[START]

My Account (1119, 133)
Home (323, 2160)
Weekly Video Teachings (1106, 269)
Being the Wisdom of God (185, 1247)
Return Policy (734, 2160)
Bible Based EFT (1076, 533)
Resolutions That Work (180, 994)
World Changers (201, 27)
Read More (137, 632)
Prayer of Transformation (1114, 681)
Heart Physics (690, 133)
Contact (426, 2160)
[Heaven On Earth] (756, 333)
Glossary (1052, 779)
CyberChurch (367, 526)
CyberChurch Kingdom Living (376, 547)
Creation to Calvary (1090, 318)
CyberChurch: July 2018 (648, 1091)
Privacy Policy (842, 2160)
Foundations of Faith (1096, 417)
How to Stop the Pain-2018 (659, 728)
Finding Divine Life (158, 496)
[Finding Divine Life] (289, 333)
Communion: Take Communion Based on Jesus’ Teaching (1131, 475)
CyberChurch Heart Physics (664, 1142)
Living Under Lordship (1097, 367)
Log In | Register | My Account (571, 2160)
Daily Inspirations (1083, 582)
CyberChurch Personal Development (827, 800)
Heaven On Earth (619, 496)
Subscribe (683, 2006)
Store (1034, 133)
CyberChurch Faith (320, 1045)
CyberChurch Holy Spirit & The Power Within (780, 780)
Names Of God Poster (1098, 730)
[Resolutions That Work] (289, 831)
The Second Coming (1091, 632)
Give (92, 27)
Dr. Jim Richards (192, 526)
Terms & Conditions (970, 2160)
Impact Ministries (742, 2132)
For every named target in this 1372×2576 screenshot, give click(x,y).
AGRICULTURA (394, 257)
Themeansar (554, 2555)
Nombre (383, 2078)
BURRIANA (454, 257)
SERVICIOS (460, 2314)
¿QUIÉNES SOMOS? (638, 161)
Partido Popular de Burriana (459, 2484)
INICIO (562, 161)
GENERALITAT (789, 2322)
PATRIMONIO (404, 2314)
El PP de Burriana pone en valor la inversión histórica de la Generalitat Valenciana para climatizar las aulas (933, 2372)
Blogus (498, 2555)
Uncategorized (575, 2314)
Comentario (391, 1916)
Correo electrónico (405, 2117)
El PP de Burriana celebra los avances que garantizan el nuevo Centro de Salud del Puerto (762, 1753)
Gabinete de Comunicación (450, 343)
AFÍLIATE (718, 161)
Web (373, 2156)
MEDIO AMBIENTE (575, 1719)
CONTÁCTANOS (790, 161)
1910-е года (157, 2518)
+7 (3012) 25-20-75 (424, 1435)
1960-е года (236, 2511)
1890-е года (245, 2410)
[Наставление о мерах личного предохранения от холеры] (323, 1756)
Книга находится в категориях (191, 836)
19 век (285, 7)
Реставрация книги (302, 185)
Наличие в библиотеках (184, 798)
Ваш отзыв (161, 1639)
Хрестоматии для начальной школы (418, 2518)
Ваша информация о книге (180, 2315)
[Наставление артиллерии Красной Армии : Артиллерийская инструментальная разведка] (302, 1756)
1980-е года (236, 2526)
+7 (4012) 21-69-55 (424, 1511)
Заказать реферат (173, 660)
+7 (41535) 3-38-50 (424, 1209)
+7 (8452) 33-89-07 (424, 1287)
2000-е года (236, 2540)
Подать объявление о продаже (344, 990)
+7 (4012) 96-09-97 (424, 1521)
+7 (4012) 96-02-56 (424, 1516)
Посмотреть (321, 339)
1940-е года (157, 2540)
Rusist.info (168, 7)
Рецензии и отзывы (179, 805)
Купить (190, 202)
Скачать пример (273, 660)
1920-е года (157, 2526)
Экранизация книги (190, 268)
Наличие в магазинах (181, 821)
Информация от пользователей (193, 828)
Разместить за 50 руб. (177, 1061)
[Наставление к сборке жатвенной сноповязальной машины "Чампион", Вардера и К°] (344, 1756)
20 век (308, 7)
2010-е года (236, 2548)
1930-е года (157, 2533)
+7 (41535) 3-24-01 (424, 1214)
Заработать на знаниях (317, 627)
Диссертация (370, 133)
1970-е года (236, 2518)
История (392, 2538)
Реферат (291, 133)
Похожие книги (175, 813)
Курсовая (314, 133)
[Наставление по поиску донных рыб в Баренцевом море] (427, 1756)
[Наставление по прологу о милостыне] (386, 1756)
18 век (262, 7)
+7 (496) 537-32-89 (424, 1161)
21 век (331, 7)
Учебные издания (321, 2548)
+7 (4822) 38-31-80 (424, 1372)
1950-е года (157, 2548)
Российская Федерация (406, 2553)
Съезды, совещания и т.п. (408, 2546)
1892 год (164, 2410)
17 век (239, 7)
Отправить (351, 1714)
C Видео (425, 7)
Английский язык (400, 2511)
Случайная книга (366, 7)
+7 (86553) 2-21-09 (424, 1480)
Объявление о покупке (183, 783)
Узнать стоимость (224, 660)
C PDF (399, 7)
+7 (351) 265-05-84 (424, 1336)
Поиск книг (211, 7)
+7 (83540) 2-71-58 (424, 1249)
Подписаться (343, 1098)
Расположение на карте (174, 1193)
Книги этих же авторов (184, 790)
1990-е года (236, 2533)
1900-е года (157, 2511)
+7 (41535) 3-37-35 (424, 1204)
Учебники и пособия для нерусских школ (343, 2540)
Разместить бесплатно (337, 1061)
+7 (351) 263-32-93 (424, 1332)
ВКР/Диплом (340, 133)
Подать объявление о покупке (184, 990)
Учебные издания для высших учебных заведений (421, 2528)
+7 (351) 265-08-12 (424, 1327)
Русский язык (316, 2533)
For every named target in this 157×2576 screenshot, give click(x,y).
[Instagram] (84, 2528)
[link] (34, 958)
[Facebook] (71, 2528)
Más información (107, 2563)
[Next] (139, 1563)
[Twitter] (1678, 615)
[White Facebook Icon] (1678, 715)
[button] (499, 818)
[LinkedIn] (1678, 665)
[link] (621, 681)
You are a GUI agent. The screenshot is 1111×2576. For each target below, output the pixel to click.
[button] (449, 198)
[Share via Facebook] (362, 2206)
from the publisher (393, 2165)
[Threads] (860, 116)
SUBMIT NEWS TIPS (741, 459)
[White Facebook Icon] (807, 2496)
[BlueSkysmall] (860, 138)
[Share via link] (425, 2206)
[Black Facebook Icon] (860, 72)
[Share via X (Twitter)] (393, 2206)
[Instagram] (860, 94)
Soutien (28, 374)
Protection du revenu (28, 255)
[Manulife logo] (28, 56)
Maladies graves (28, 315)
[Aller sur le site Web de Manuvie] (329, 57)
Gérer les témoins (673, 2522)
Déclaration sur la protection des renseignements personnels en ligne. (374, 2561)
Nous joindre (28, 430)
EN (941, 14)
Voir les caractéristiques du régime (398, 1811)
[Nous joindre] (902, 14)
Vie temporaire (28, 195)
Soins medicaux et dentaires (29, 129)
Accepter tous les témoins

[END]

Stated goal
Rewrite all the entries above, changing "CyberChurch" to "Online Church" and leaving everything else the same.

Finished task
My Account (1119, 133)
Home (323, 2160)
Weekly Video Teachings (1106, 269)
Being the Wisdom of God (185, 1247)
Return Policy (734, 2160)
Bible Based EFT (1076, 533)
Resolutions That Work (180, 994)
World Changers (201, 27)
Read More (137, 632)
Prayer of Transformation (1114, 681)
Heart Physics (690, 133)
Contact (426, 2160)
[Heaven On Earth] (756, 333)
Glossary (1052, 779)
Online Church (367, 526)
Online Church Kingdom Living (376, 547)
Creation to Calvary (1090, 318)
Online Church: July 2018 (648, 1091)
Privacy Policy (842, 2160)
Foundations of Faith (1096, 417)
How to Stop the Pain-2018 (659, 728)
Finding Divine Life (158, 496)
[Finding Divine Life] (289, 333)
Communion: Take Communion Based on Jesus’ Teaching (1131, 475)
Online Church Heart Physics (664, 1142)
Living Under Lordship (1097, 367)
Log In | Register | My Account (571, 2160)
Daily Inspirations (1083, 582)
Online Church Personal Development (827, 800)
Heaven On Earth (619, 496)
Subscribe (683, 2006)
Store (1034, 133)
Online Church Faith (320, 1045)
Online Church Holy Spirit & The Power Within (780, 780)
Names Of God Poster (1098, 730)
[Resolutions That Work] (289, 831)
The Second Coming (1091, 632)
Give (92, 27)
Dr. Jim Richards (192, 526)
Terms & Conditions (970, 2160)
Impact Ministries (742, 2132)
For every named target in this 1372×2576 screenshot, give click(x,y).
AGRICULTURA (394, 257)
Themeansar (554, 2555)
Nombre (383, 2078)
BURRIANA (454, 257)
SERVICIOS (460, 2314)
¿QUIÉNES SOMOS? (638, 161)
Partido Popular de Burriana (459, 2484)
INICIO (562, 161)
GENERALITAT (789, 2322)
PATRIMONIO (404, 2314)
El PP de Burriana pone en valor la inversión histórica de la Generalitat Valenciana para climatizar las aulas (933, 2372)
Blogus (498, 2555)
Uncategorized (575, 2314)
Comentario (391, 1916)
Correo electrónico (405, 2117)
El PP de Burriana celebra los avances que garantizan el nuevo Centro de Salud del Puerto (762, 1753)
Gabinete de Comunicación (450, 343)
AFÍLIATE (718, 161)
Web (373, 2156)
MEDIO AMBIENTE (575, 1719)
CONTÁCTANOS (790, 161)
1910-е года (157, 2518)
+7 (3012) 25-20-75 (424, 1435)
1960-е года (236, 2511)
1890-е года (245, 2410)
[Наставление о мерах личного предохранения от холеры] (323, 1756)
Книга находится в категориях (191, 836)
19 век (285, 7)
Реставрация книги (302, 185)
Наличие в библиотеках (184, 798)
Ваш отзыв (161, 1639)
Хрестоматии для начальной школы (418, 2518)
Ваша информация о книге (180, 2315)
[Наставление артиллерии Красной Армии : Артиллерийская инструментальная разведка] (302, 1756)
1980-е года (236, 2526)
+7 (4012) 21-69-55 (424, 1511)
Заказать реферат (173, 660)
+7 (41535) 3-38-50 (424, 1209)
+7 (8452) 33-89-07 (424, 1287)
2000-е года (236, 2540)
Подать объявление о продаже (344, 990)
+7 (4012) 96-09-97 (424, 1521)
+7 (4012) 96-02-56 (424, 1516)
Посмотреть (321, 339)
1940-е года (157, 2540)
Rusist.info (168, 7)
Рецензии и отзывы (179, 805)
Купить (190, 202)
Скачать пример (273, 660)
1920-е года (157, 2526)
Экранизация книги (190, 268)
Наличие в магазинах (181, 821)
Информация от пользователей (193, 828)
Разместить за 50 руб. (177, 1061)
[Наставление к сборке жатвенной сноповязальной машины "Чампион", Вардера и К°] (344, 1756)
20 век (308, 7)
2010-е года (236, 2548)
1930-е года (157, 2533)
+7 (41535) 3-24-01 (424, 1214)
Заработать на знаниях (317, 627)
Диссертация (370, 133)
1970-е года (236, 2518)
История (392, 2538)
Реферат (291, 133)
Похожие книги (175, 813)
Курсовая (314, 133)
[Наставление по поиску донных рыб в Баренцевом море] (427, 1756)
[Наставление по прологу о милостыне] (386, 1756)
18 век (262, 7)
+7 (496) 537-32-89 (424, 1161)
21 век (331, 7)
Учебные издания (321, 2548)
+7 (4822) 38-31-80 (424, 1372)
1950-е года (157, 2548)
Российская Федерация (406, 2553)
Съезды, совещания и т.п. (408, 2546)
1892 год (164, 2410)
17 век (239, 7)
Отправить (351, 1714)
C Видео (425, 7)
Английский язык (400, 2511)
Случайная книга (366, 7)
+7 (86553) 2-21-09 (424, 1480)
Объявление о покупке (183, 783)
Узнать стоимость (224, 660)
C PDF (399, 7)
+7 (351) 265-05-84 (424, 1336)
Поиск книг (211, 7)
+7 (83540) 2-71-58 (424, 1249)
Подписаться (343, 1098)
Расположение на карте (174, 1193)
Книги этих же авторов (184, 790)
1990-е года (236, 2533)
1900-е года (157, 2511)
+7 (41535) 3-37-35 (424, 1204)
Учебники и пособия для нерусских школ (343, 2540)
Разместить бесплатно (337, 1061)
+7 (351) 263-32-93 (424, 1332)
ВКР/Диплом (340, 133)
Подать объявление о покупке (184, 990)
Учебные издания для высших учебных заведений (421, 2528)
+7 (351) 265-08-12 (424, 1327)
Русский язык (316, 2533)
For every named target in this 157×2576 screenshot, give click(x,y).
[Instagram] (84, 2528)
[link] (34, 958)
[Facebook] (71, 2528)
Más información (107, 2563)
[Next] (139, 1563)
[Twitter] (1678, 615)
[White Facebook Icon] (1678, 715)
[button] (499, 818)
[LinkedIn] (1678, 665)
[link] (621, 681)
You are a GUI agent. The screenshot is 1111×2576. For each target below, output the pixel to click.
[button] (449, 198)
[Share via Facebook] (362, 2206)
from the publisher (393, 2165)
[Threads] (860, 116)
SUBMIT NEWS TIPS (741, 459)
[White Facebook Icon] (807, 2496)
[BlueSkysmall] (860, 138)
[Share via link] (425, 2206)
[Black Facebook Icon] (860, 72)
[Share via X (Twitter)] (393, 2206)
[Instagram] (860, 94)
Soutien (28, 374)
Protection du revenu (28, 255)
[Manulife logo] (28, 56)
Maladies graves (28, 315)
[Aller sur le site Web de Manuvie] (329, 57)
Gérer les témoins (673, 2522)
Déclaration sur la protection des renseignements personnels en ligne. (374, 2561)
Nous joindre (28, 430)
EN (941, 14)
Voir les caractéristiques du régime (398, 1811)
[Nous joindre] (902, 14)
Vie temporaire (28, 195)
Soins medicaux et dentaires (29, 129)
Accepter tous les témoins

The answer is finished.